Vor allem bei Erwachsenen hat Anika Wichmann keinerlei Verständnis für Nachlässigkeiten. „Wenn ich manchmal Eltern sehe, die aufs Fahrrad steigen, das Kind im Kindersitz anschnallen, ihm den Helm aufsetzen und sich dann selbst oben ohne aufs Rad schwingen, dann fasse ich es nicht. Als ob nur Kindern etwas passieren könnte. Und sie denken auch nicht an die Folgen, wenn ihr Nachwuchs ohne Mutter oder Vater aufwachsen muss.“ Es sei auch nicht schön, Mädchen und Jungen mitzuteilen, dass ein Elternteil nicht mehr da ist, fügt sie hinzu.

Sie selbst hat keine Kinder. Trotzdem ist Wichmann diejenige, die meist geschickt wird, wenn es darum geht, eine schlimme Botschaft zu verkünden. Den Angehörigen von Unfallopfern etwa zu erklären, dass der Sohn oder die Tochter tot ist oder schwere, bleibende Schäden davontragen wird. Irmgard P. konnte eine Woche später wieder entlassen werden. Anika Wichmann musste ihr Einfühlungsvermögen diesmal nicht unter Beweis stellen.
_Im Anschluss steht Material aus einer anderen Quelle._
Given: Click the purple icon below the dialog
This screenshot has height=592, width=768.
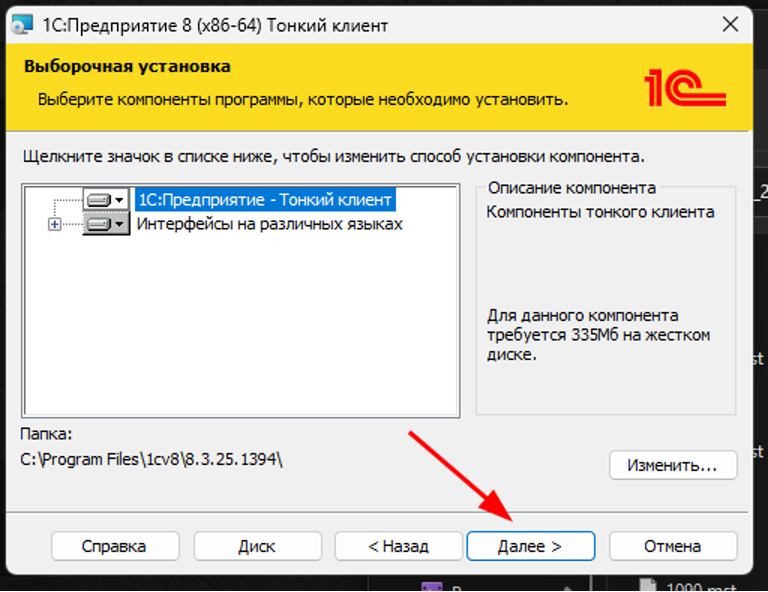Looking at the screenshot, I should (432, 587).
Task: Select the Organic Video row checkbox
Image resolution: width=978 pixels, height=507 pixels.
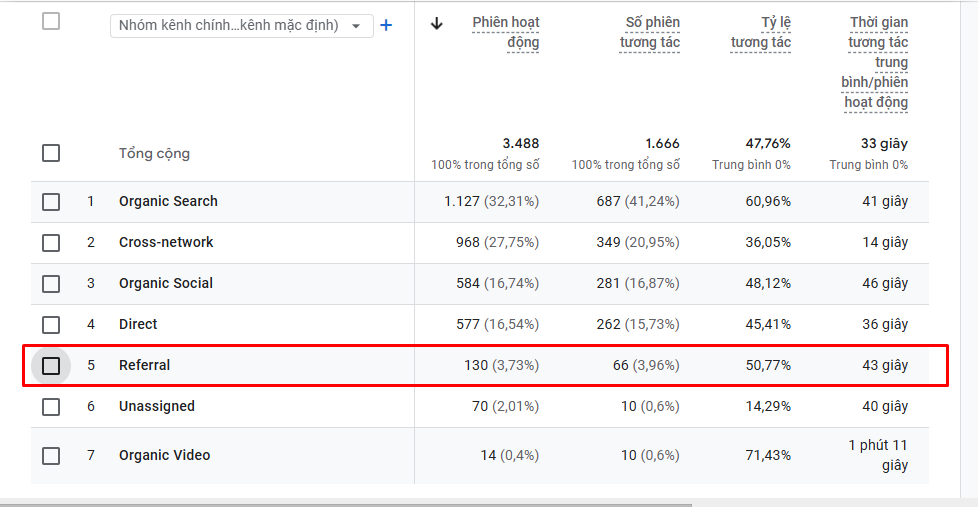Action: pyautogui.click(x=51, y=456)
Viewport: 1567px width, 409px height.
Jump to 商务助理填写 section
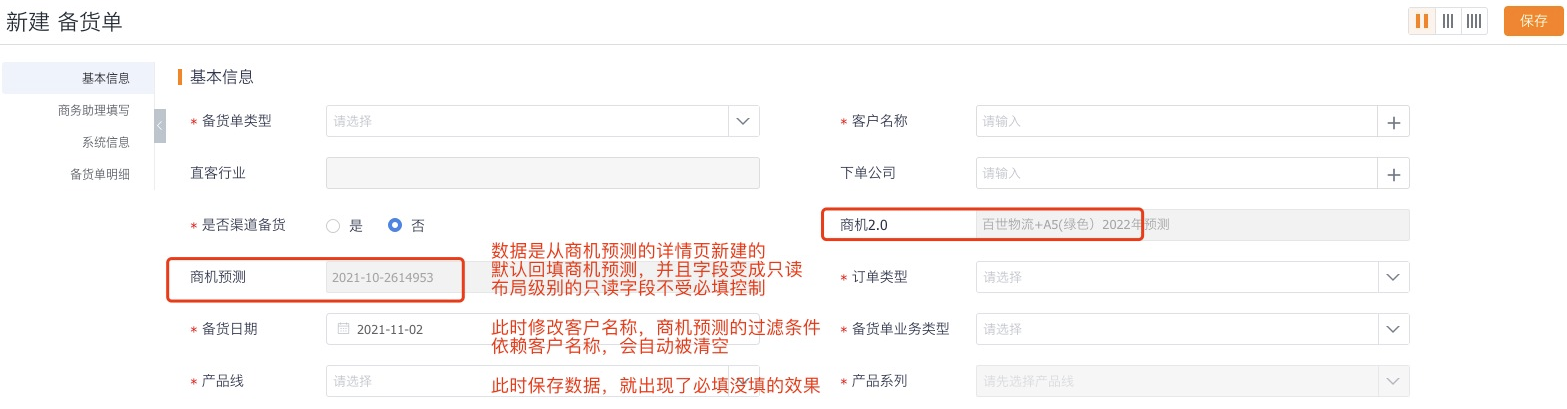coord(93,110)
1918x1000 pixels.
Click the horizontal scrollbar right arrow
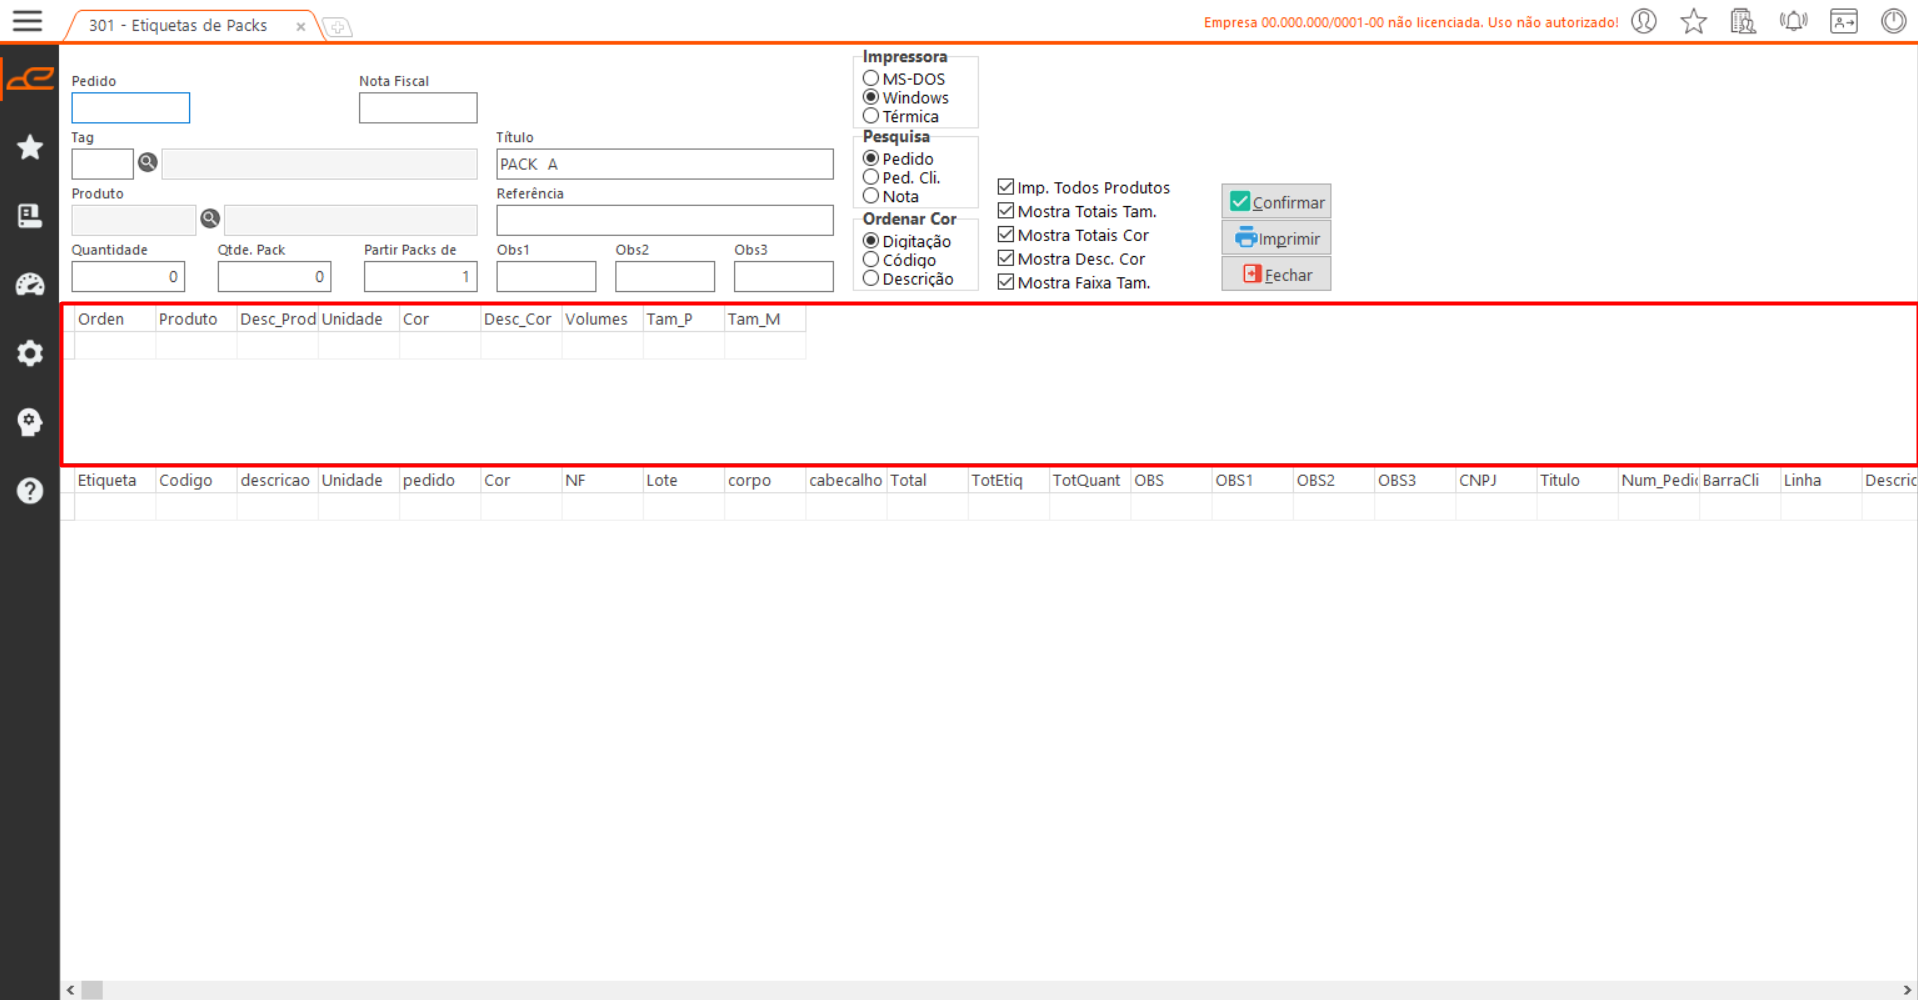coord(1908,990)
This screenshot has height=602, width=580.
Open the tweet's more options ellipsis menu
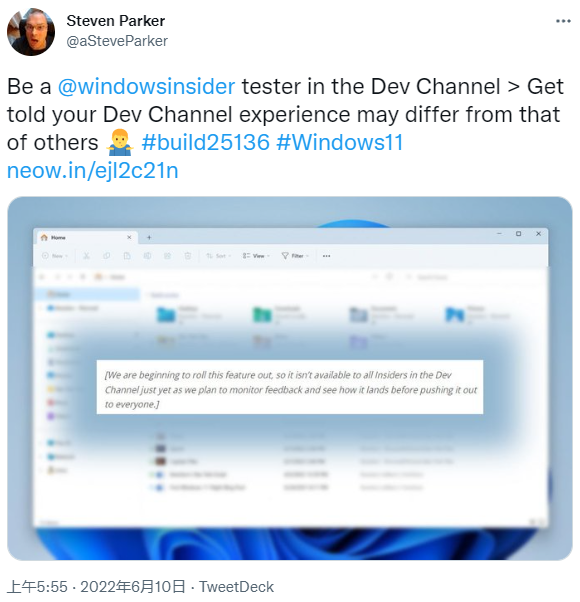(563, 21)
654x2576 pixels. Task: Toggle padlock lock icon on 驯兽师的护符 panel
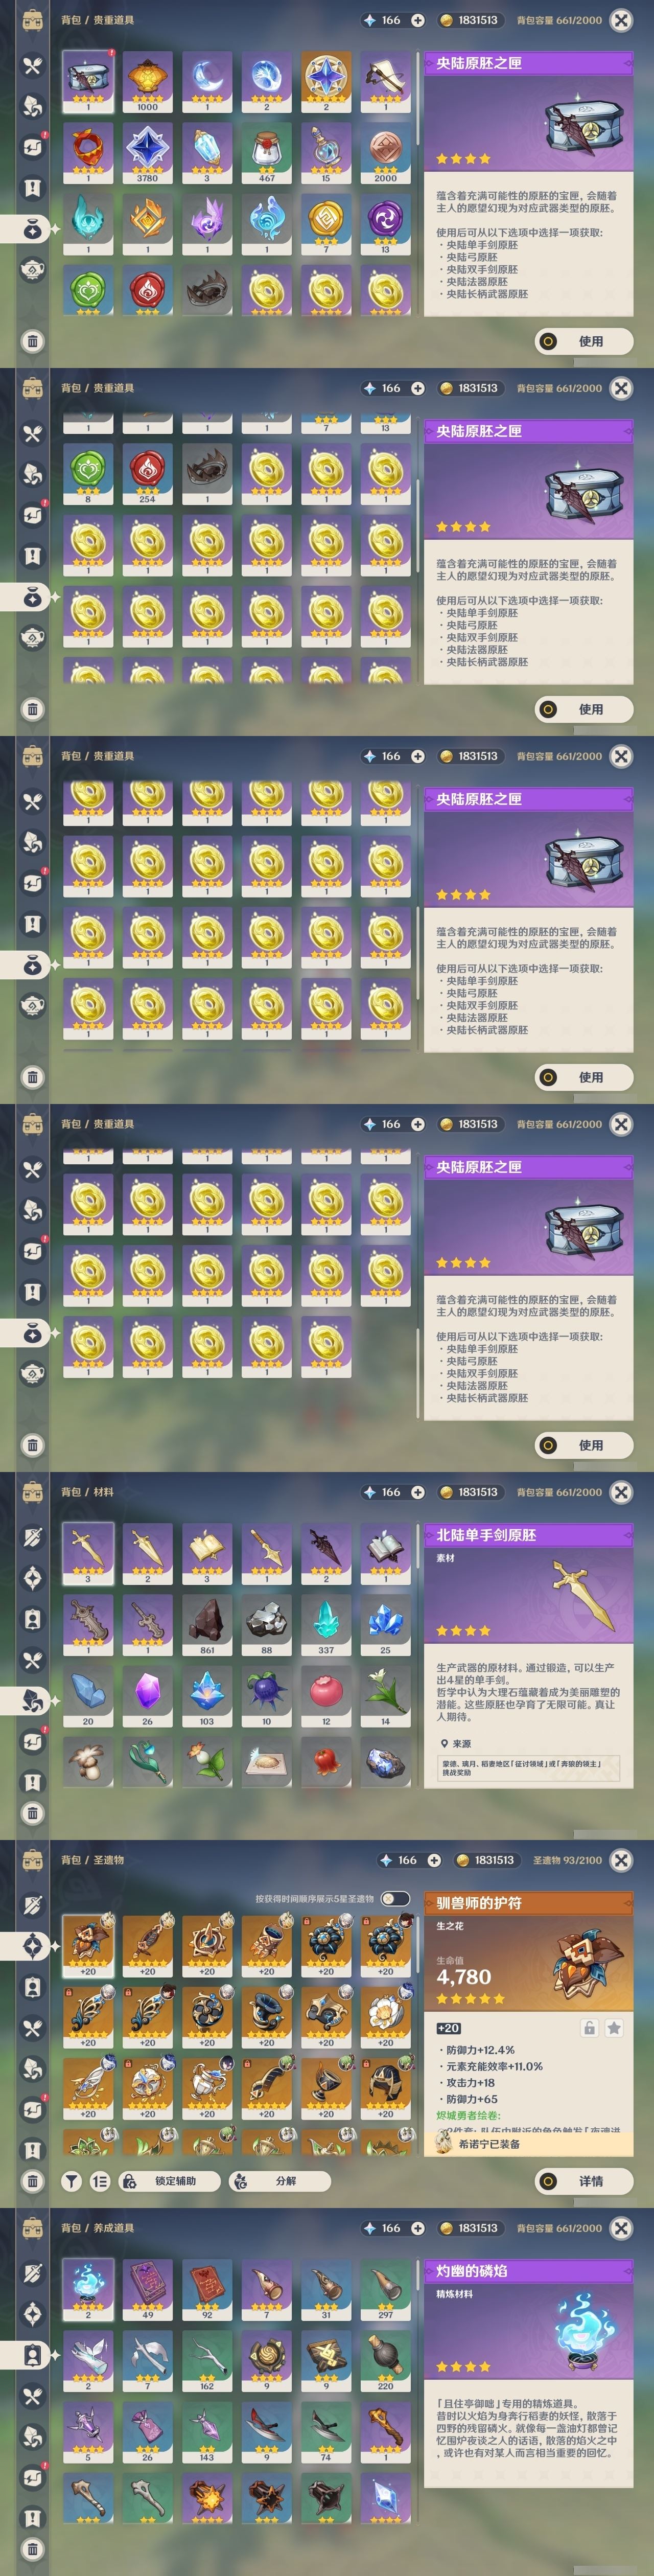(590, 2028)
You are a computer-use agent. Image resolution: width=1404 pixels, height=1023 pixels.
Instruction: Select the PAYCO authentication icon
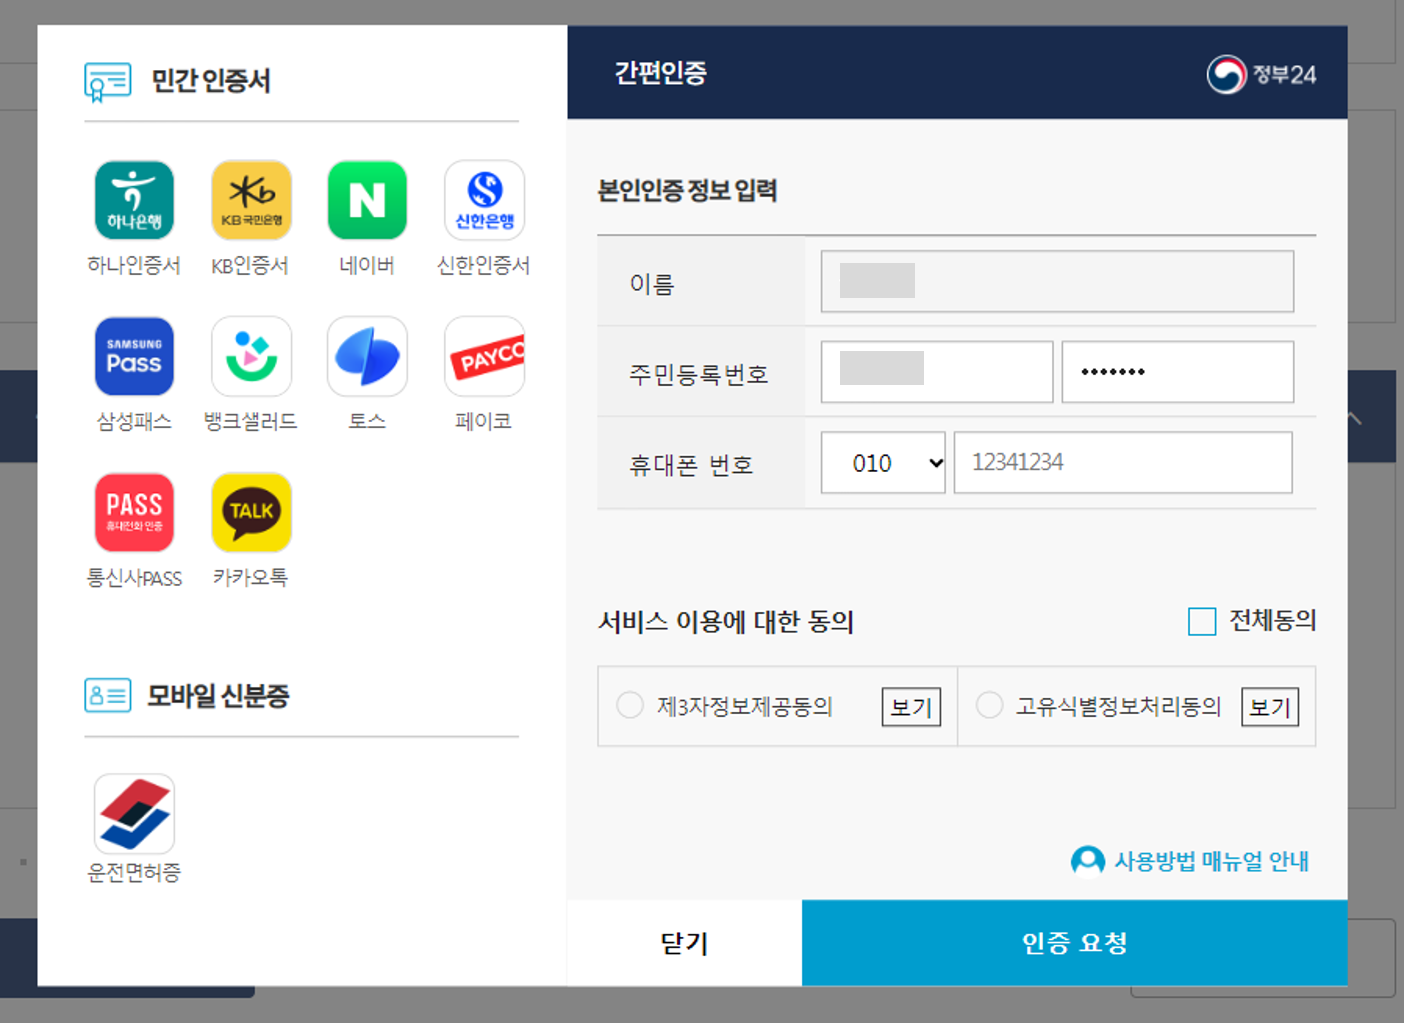484,356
„Das ist jedes Mal furchtbar. Jedes Mal von neuem. Man lernt das an der Uni in speziellen Seminaren. Aber die Theorie kann mit der Praxis nicht mithalten. Letztlich helfen nur Empathie und Ehrlichkeit“, sagt sie. Man müsse aufpassen, dass man das nicht mit nach Hause nehme. Meist ist gar keine Zeit, das sacken zu lassen. Der Alltag reißt sie immer wieder mit sich. Denn das nächste Unglück kommt bestimmt.